▶ _What you are asked to do_:
Dropping every picture, set down exactly the lines in the entries below, starting with the line with "Screen dimensions: 413x464" and going on through the line with "You are a computer-use".

▶ _Supplied records_:
· · ·

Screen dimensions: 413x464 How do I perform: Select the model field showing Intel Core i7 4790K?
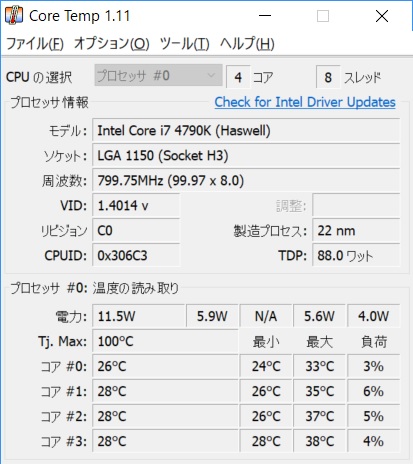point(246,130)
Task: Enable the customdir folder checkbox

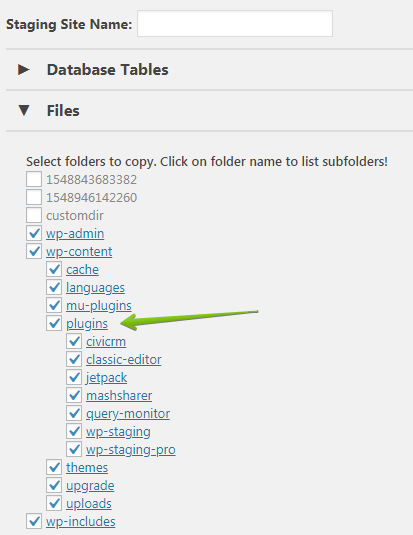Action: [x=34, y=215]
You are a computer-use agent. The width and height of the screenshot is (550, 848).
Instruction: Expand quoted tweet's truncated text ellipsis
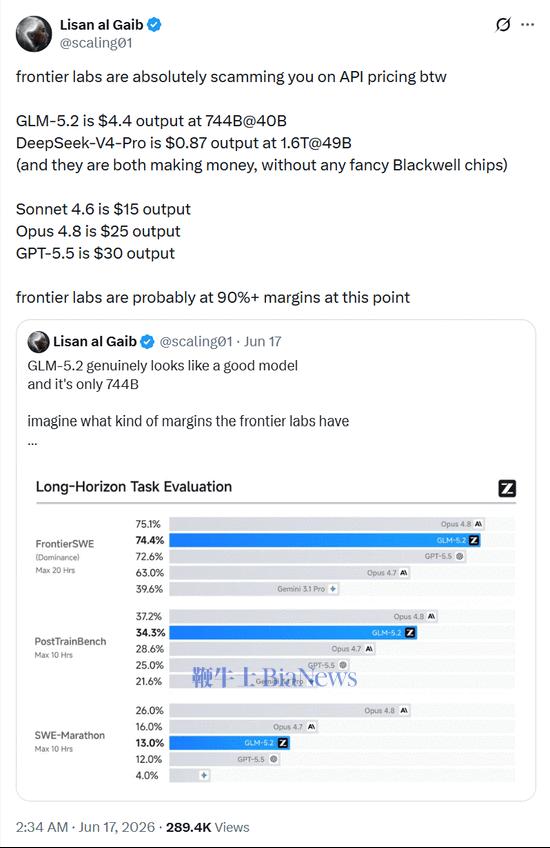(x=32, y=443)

· · ·

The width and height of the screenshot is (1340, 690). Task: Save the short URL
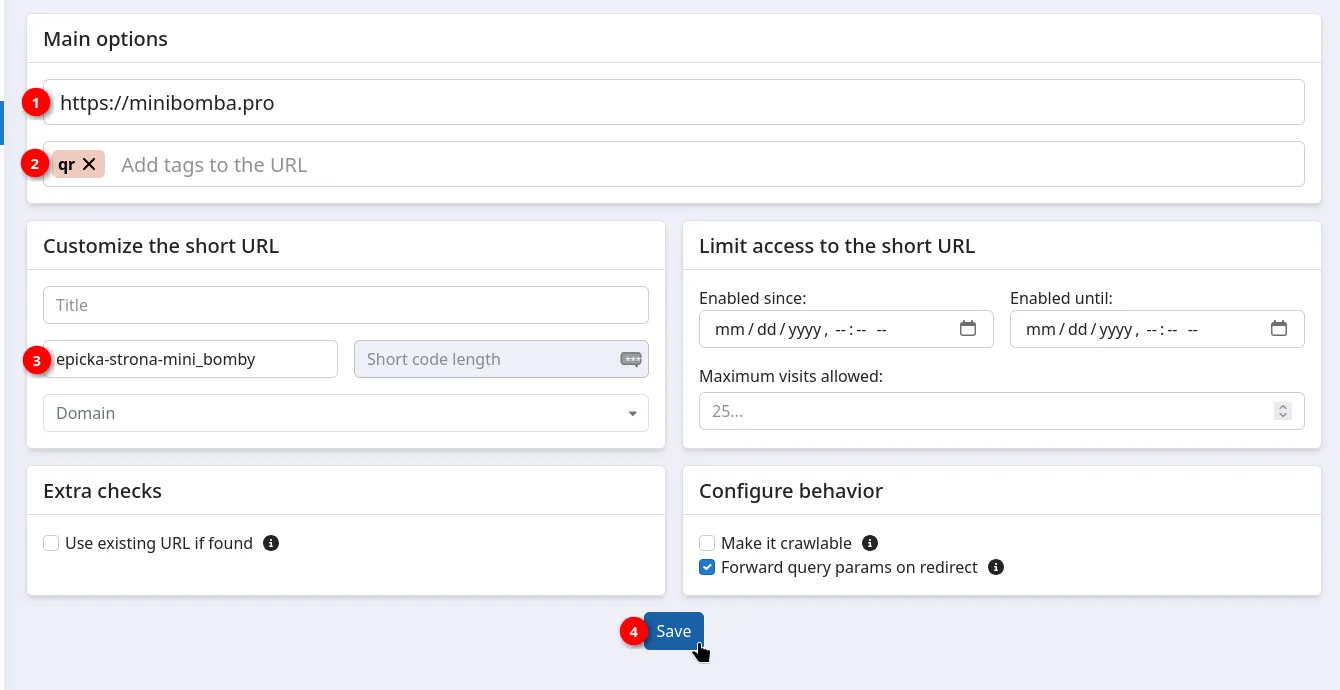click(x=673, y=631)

· · ·

▶ _Final answer_:
Screen dimensions: 413x464 How do I perform: Select the model field showing Intel Core i7 4790K?
point(246,130)
Task: Enable the customdir folder checkbox

Action: [x=34, y=215]
You are a computer-use agent. The width and height of the screenshot is (550, 848).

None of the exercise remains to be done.